Let $O$ be a neighborhood of $X$, then $O$ contains a basic open set $U = \prod_{n \in \Bbb N} U_n$ such that $x \in U \subset O$.
Now for $U$ we have that $U_n = \{0,1\}$ except for finitely many indices say $\{n_1, n_2, \dots, n_k\}$.
I'm wondering how I should use these indices for $B_n(x)$. If I let $m = \min\{n_1, n_2, \dots, n_k\}$, then do I have $B_m(x) \subset U \subset O$?
Alternative way for this would be to express $$U = \{f : \Bbb N \to \{0,1\} | f(n_1) \in U_{n_1}, \dots, f_{n_k} \in U_{n_k} \}$$ and $B_n(x) = \{f \in \Bbb N \to \{0,1\} \mid f(x_1) \in\{y_1\}, \dots ,f(x_n) \in \{y_n\} \}$ but it isn't that helpful.
Using your notation,what you want to show is that for every generic neighbourhood $O$ of your point $x=(x_1,x_2...)$, there is a $B_n()$ contained in it.

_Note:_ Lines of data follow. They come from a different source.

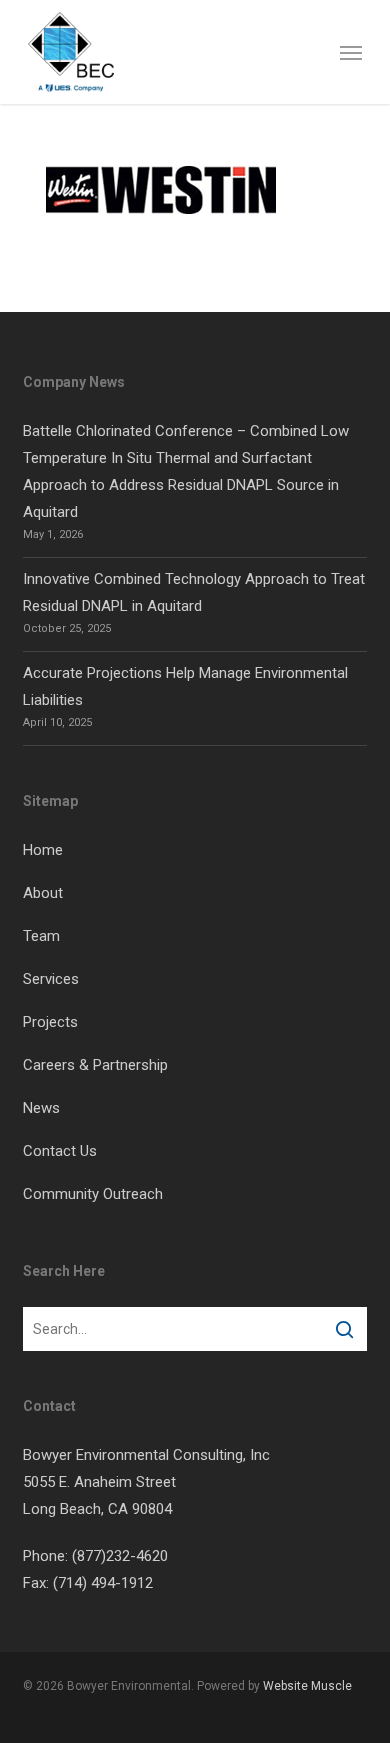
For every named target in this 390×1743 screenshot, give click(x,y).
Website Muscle (307, 1686)
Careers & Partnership (95, 1065)
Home (43, 850)
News (41, 1108)
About (43, 893)
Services (51, 979)
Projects (50, 1022)
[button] (351, 52)
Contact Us (60, 1151)
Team (41, 936)
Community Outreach (93, 1194)
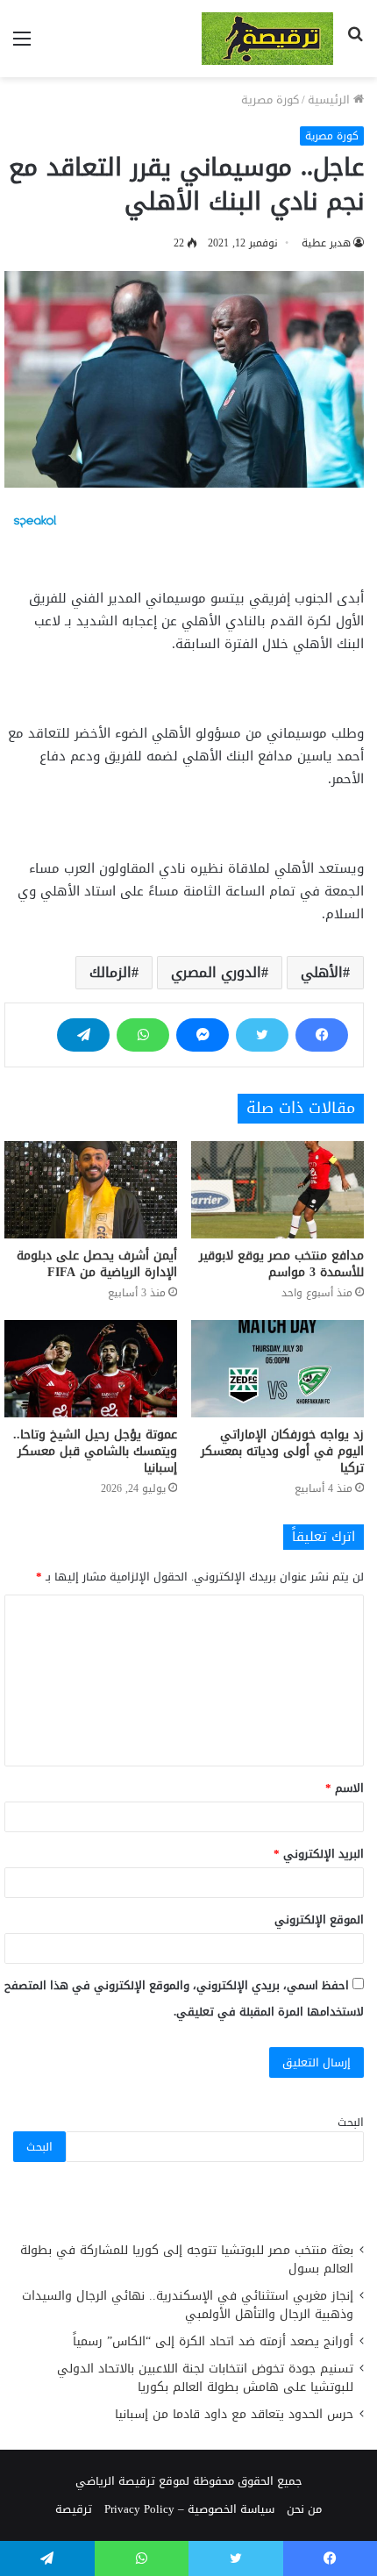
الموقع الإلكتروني (319, 1919)
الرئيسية (330, 100)
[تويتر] (262, 1035)
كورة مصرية (270, 100)
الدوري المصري (216, 972)
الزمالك (110, 972)
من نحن (304, 2509)
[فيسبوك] (321, 1035)
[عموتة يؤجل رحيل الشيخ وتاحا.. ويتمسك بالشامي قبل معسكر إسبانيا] (90, 1368)
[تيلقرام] (83, 1035)
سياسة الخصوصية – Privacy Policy (189, 2509)
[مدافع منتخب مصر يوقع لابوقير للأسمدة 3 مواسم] (277, 1189)
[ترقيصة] (267, 38)
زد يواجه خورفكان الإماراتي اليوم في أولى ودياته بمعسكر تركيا (282, 1451)
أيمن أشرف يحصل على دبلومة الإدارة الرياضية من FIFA (97, 1264)
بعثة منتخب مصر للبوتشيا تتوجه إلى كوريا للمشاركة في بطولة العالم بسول (186, 2259)
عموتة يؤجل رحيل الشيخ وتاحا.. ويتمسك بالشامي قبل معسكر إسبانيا (95, 1451)
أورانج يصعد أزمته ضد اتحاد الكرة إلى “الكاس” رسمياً (213, 2341)
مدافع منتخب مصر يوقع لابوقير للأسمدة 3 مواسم (281, 1264)
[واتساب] (143, 1035)
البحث (351, 2122)
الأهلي (322, 972)
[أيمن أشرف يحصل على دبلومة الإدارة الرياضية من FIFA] (90, 1189)
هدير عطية (326, 243)
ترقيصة (73, 2509)
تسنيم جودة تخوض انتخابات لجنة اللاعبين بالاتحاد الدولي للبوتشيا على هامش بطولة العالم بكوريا (205, 2378)
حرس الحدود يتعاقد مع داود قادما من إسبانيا (231, 2414)
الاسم (344, 1788)
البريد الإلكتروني (319, 1854)
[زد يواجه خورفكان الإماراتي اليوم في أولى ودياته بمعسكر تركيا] (277, 1368)
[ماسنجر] (202, 1035)
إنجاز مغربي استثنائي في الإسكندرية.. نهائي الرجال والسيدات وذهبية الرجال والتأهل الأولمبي (187, 2305)
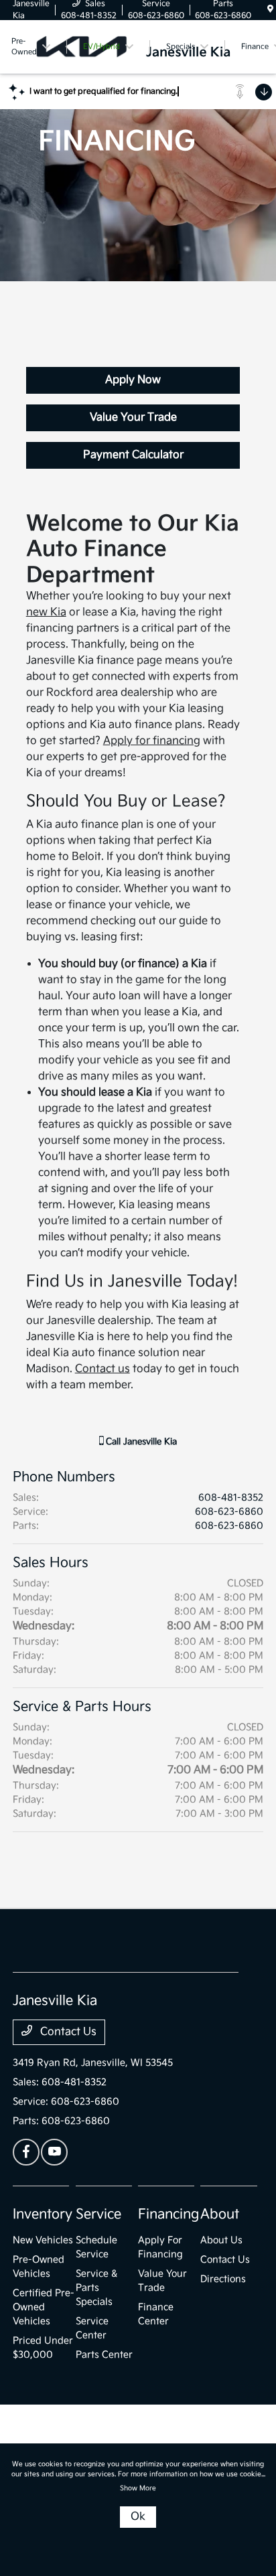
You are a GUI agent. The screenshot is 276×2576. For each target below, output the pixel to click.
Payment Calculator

Let $U=\prod_{n\in{\Bbb N}}U_n$ the open set contained in O by definition of neighborhood. Since $x\in U$, calling F= {$n_1,...,n_k$}, $U_j=x_j$ $\forall j\in F$. So lets take $M=max{F}$ then $x\in B_M(x)$ and $B_M(x)\subset U \subset O$ .